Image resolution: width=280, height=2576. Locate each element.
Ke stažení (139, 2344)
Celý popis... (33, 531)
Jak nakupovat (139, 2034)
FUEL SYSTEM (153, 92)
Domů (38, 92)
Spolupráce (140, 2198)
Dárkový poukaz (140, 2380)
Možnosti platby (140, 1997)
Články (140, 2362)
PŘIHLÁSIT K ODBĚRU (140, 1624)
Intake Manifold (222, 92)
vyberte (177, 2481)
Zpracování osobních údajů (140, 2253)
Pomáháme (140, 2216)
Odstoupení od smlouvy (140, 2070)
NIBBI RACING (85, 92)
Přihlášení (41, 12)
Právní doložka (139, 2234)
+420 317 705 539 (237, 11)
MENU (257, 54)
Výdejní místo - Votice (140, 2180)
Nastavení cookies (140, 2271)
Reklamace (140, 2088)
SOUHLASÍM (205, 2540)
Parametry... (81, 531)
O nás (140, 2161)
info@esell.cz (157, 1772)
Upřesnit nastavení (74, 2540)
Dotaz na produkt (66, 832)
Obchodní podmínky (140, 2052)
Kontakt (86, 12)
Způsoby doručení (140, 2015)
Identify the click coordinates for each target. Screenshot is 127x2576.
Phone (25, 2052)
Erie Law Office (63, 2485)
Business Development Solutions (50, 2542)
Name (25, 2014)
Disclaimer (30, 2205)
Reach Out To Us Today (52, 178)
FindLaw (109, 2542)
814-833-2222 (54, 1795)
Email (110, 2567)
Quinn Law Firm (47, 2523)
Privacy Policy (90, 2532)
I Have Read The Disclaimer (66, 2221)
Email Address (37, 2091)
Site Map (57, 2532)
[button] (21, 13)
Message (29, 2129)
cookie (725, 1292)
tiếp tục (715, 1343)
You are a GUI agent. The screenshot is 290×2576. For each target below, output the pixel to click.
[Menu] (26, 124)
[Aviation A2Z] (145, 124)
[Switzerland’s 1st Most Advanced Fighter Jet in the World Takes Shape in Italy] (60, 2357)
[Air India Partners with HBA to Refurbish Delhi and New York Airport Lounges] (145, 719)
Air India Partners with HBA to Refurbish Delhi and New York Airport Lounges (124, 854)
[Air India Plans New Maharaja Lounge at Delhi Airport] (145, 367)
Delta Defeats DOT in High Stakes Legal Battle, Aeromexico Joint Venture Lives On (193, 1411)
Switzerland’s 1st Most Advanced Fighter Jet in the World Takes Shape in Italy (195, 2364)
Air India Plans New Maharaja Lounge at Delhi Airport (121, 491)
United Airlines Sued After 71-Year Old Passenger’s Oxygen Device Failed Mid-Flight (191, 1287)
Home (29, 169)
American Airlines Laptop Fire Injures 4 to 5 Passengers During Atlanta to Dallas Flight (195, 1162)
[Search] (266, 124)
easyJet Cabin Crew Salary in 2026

-- -- --

What you should do: Using the material above, please reproduce each line exactly.

Reply:
Image resolution: width=280, height=2576. Locate each element.
Ke stažení (139, 2344)
Celý popis... (33, 531)
Jak nakupovat (139, 2034)
FUEL SYSTEM (153, 92)
Domů (38, 92)
Spolupráce (140, 2198)
Dárkový poukaz (140, 2380)
Možnosti platby (140, 1997)
Články (140, 2362)
PŘIHLÁSIT K ODBĚRU (140, 1624)
Intake Manifold (222, 92)
vyberte (177, 2481)
Zpracování osobních údajů (140, 2253)
Pomáháme (140, 2216)
Odstoupení od smlouvy (140, 2070)
NIBBI RACING (85, 92)
Přihlášení (41, 12)
Právní doložka (139, 2234)
+420 317 705 539 (237, 11)
MENU (257, 54)
Výdejní místo - Votice (140, 2180)
Nastavení cookies (140, 2271)
Reklamace (140, 2088)
SOUHLASÍM (205, 2540)
Parametry... (81, 531)
O nás (140, 2161)
info@esell.cz (157, 1772)
Upřesnit nastavení (74, 2540)
Dotaz na produkt (66, 832)
Obchodní podmínky (140, 2052)
Kontakt (86, 12)
Způsoby doručení (140, 2015)
Identify the click coordinates for each target. Screenshot is 127x2576.
Phone (25, 2052)
Erie Law Office (63, 2485)
Business Development Solutions (50, 2542)
Name (25, 2014)
Disclaimer (30, 2205)
Reach Out To Us Today (52, 178)
FindLaw (109, 2542)
814-833-2222 (54, 1795)
Email (110, 2567)
Quinn Law Firm (47, 2523)
Privacy Policy (90, 2532)
I Have Read The Disclaimer (66, 2221)
Email Address (37, 2091)
Site Map (57, 2532)
[button] (21, 13)
Message (29, 2129)
cookie (725, 1292)
tiếp tục (715, 1343)
You are a GUI agent. The screenshot is 290×2576. For each target below, output the pixel to click.
[Menu] (26, 124)
[Aviation A2Z] (145, 124)
[Switzerland’s 1st Most Advanced Fighter Jet in the World Takes Shape in Italy] (60, 2357)
[Air India Partners with HBA to Refurbish Delhi and New York Airport Lounges] (145, 719)
Air India Partners with HBA to Refurbish Delhi and New York Airport Lounges (124, 854)
[Air India Plans New Maharaja Lounge at Delhi Airport] (145, 367)
Delta Defeats DOT in High Stakes Legal Battle, Aeromexico Joint Venture Lives On (193, 1411)
Switzerland’s 1st Most Advanced Fighter Jet in the World Takes Shape in Italy (195, 2364)
Air India Plans New Maharaja Lounge at Delhi Airport (121, 491)
United Airlines Sued After 71-Year Old Passenger’s Oxygen Device Failed Mid-Flight (191, 1287)
Home (29, 169)
American Airlines Laptop Fire Injures 4 to 5 Passengers During Atlanta to Dallas Flight (195, 1162)
[Search] (266, 124)
easyJet Cabin Crew Salary in 2026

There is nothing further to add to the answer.